= Simple Sloppy Semantic Database =

Simple Sloppy Semantic Database (S3DB) is a distributed data management system that relies on Semantic Web concepts for management of heterogeneous data.

S3DB is open source software, licensed under a Creative Commons Attribution-Noncommercial-Share Alike 3.0 United States License. It is written in PHP.

==History==
S3DB was first proposed in 2006, following the argumentation the previous year that omics data sets would be more easily managed if stored as RDF triples.

The first version, 1.0, was focused on the support of an indexing engine for triplestore management.

The second version, made available in October 2007, added cross-referencing between triples in distinct S3DB deployments to support it as a distributed infrastructure.

The third version was released in July 2008 and exposes its API through a specialized query language, S3QL, accessible as a REST web service. An update of that release (version 3.5) also includes a RESTful SPARQL endpoint. This update introduced a self-update feature which replaces version numbers by date of update.

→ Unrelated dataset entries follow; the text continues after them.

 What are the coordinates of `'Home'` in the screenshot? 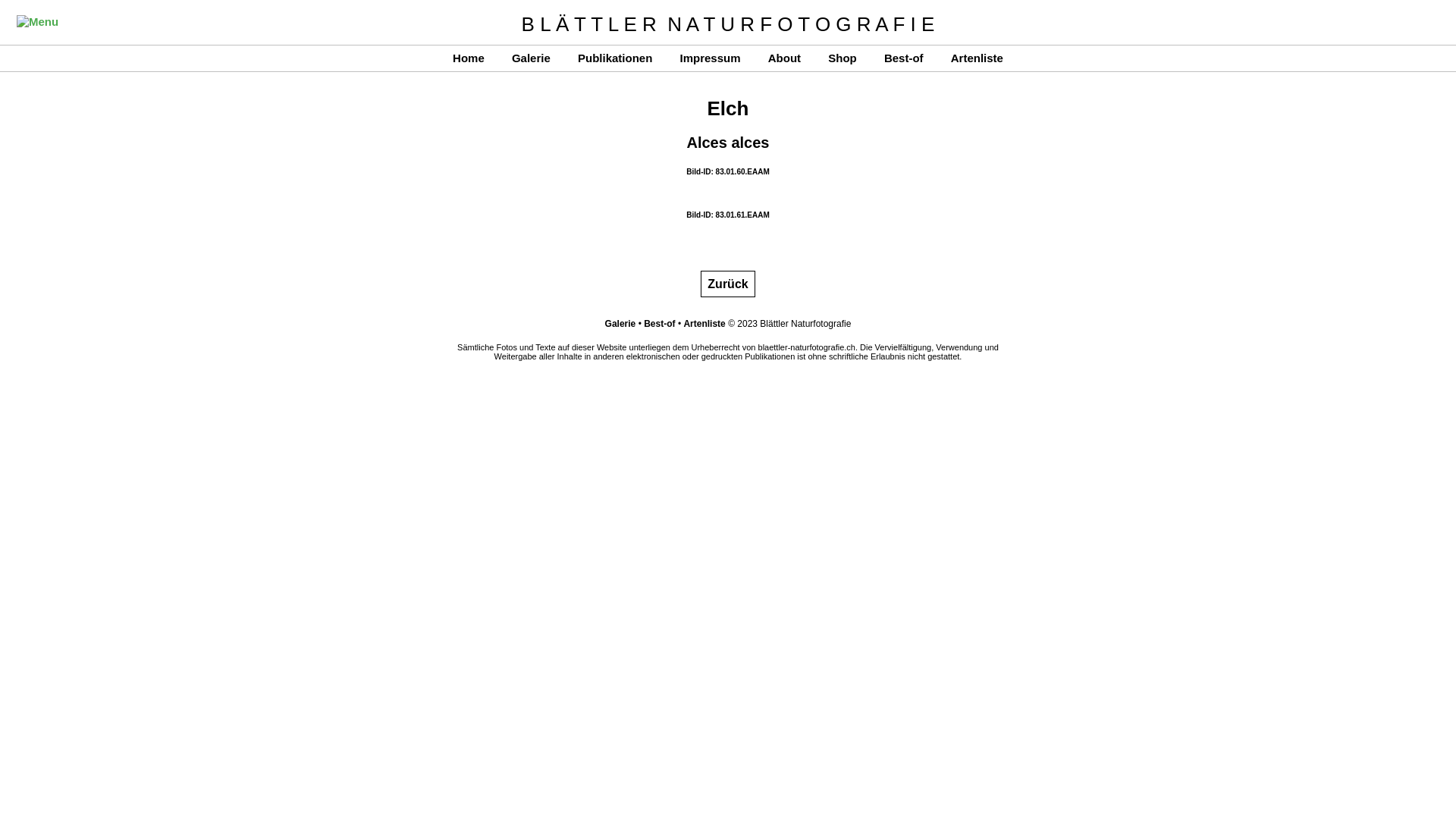 It's located at (468, 57). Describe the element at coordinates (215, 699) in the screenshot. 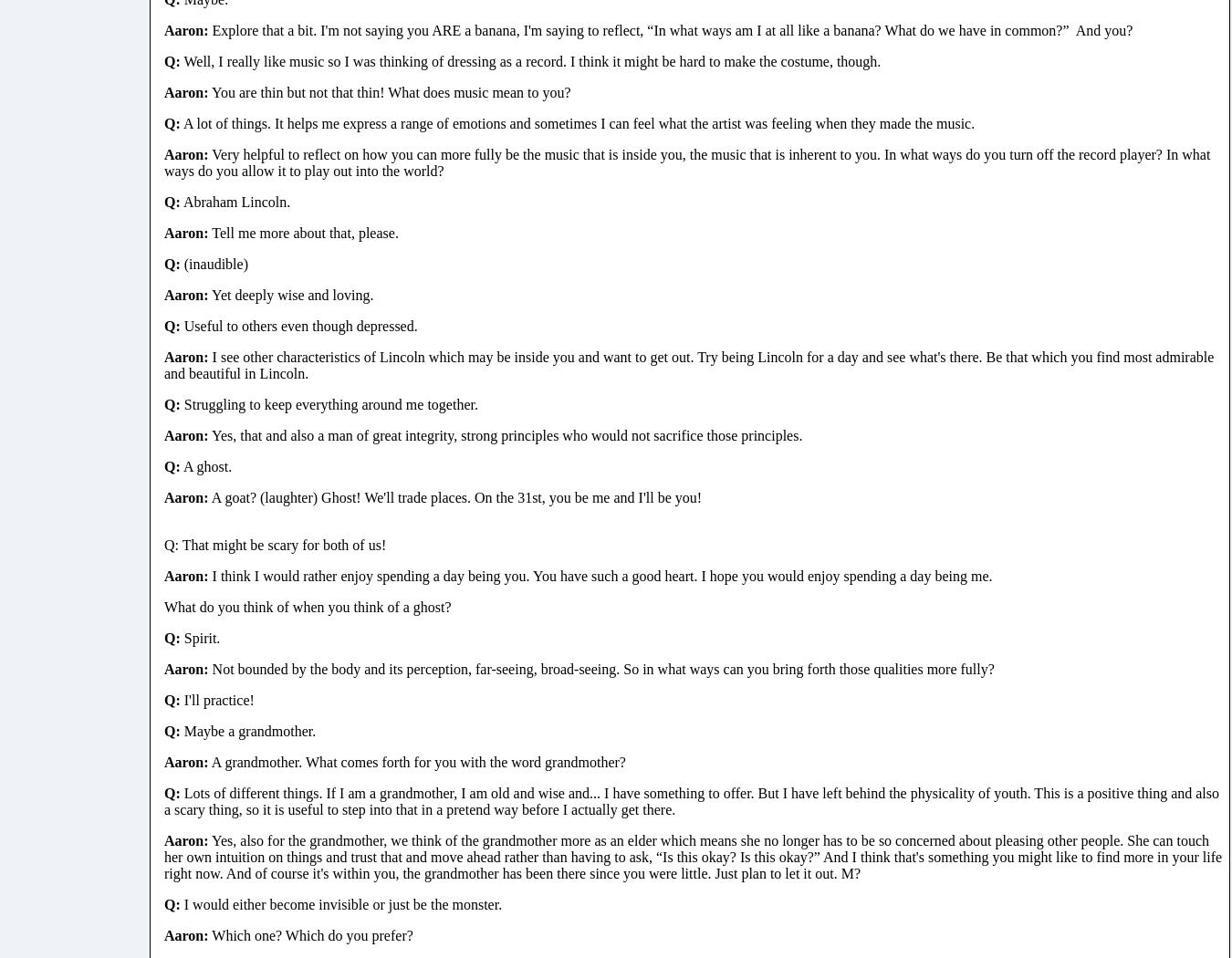

I see `'I'll practice!'` at that location.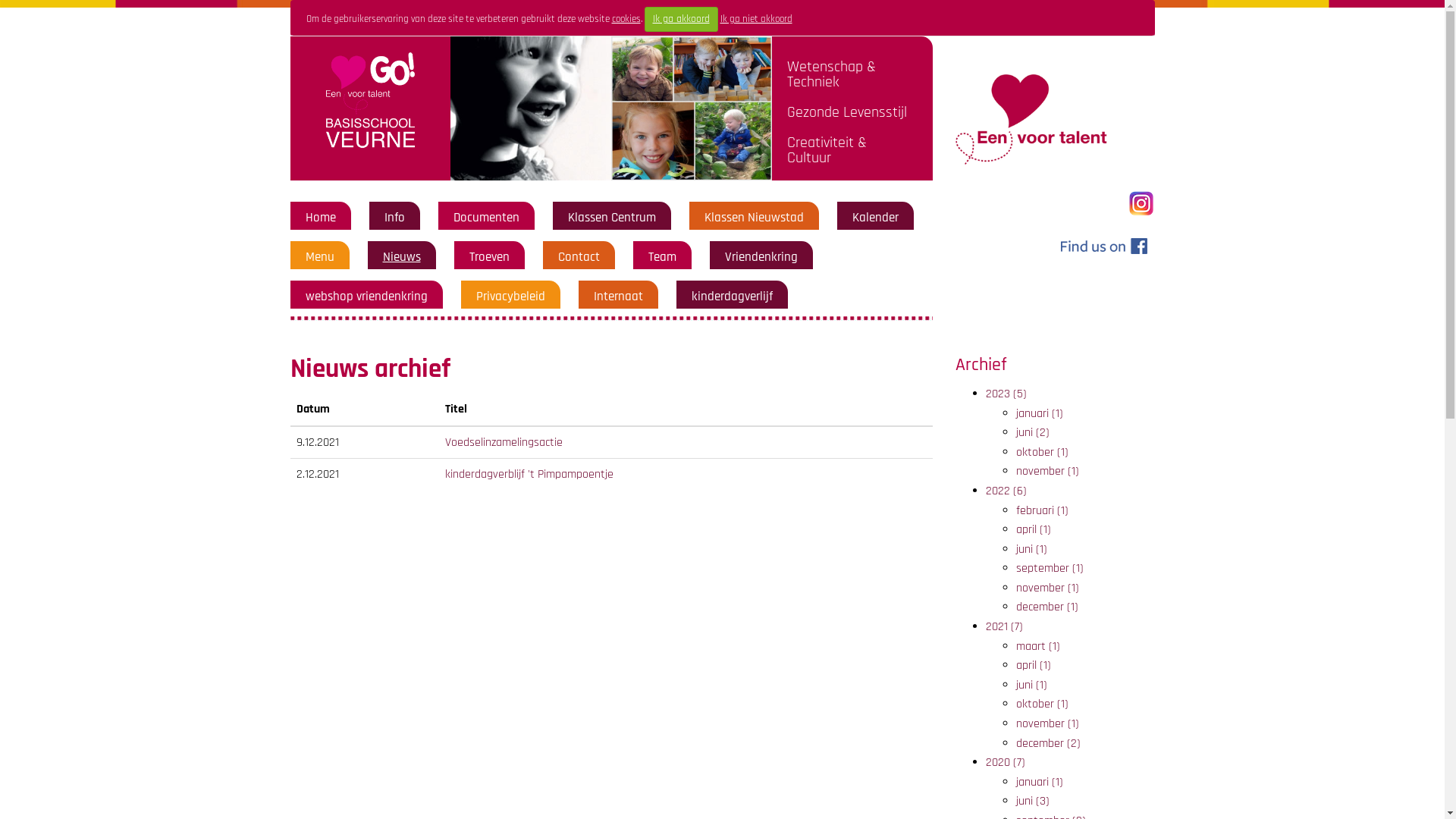  Describe the element at coordinates (1046, 723) in the screenshot. I see `'november (1)'` at that location.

In 2011, S3DB's API was published and was put to use in the management of a clinical trial at MDAnderson Cancer Center using a web application with a self-assembled interface.

==Assessments==
The rationale, core data model, and usage in National Cancer Institute (NIH/NCI) SPORE awards are described and illustrated in a 2008 PLoS ONE manuscript and a 2010 BMC Bioinformatics manuscript.

A 2012 survey paper stated, "S3QL supports a permission control mechanism that allows users to specify contextual minutiae such as provenance and access control on the semantic level. The effectiveness of S3QL was illustrated through use cases of IB, such as genomic characterization of cancer and molecular epidemiology of infectious diseases. We expect S3QL or its variations to be accepted as the standard access control mechanism by the SW community".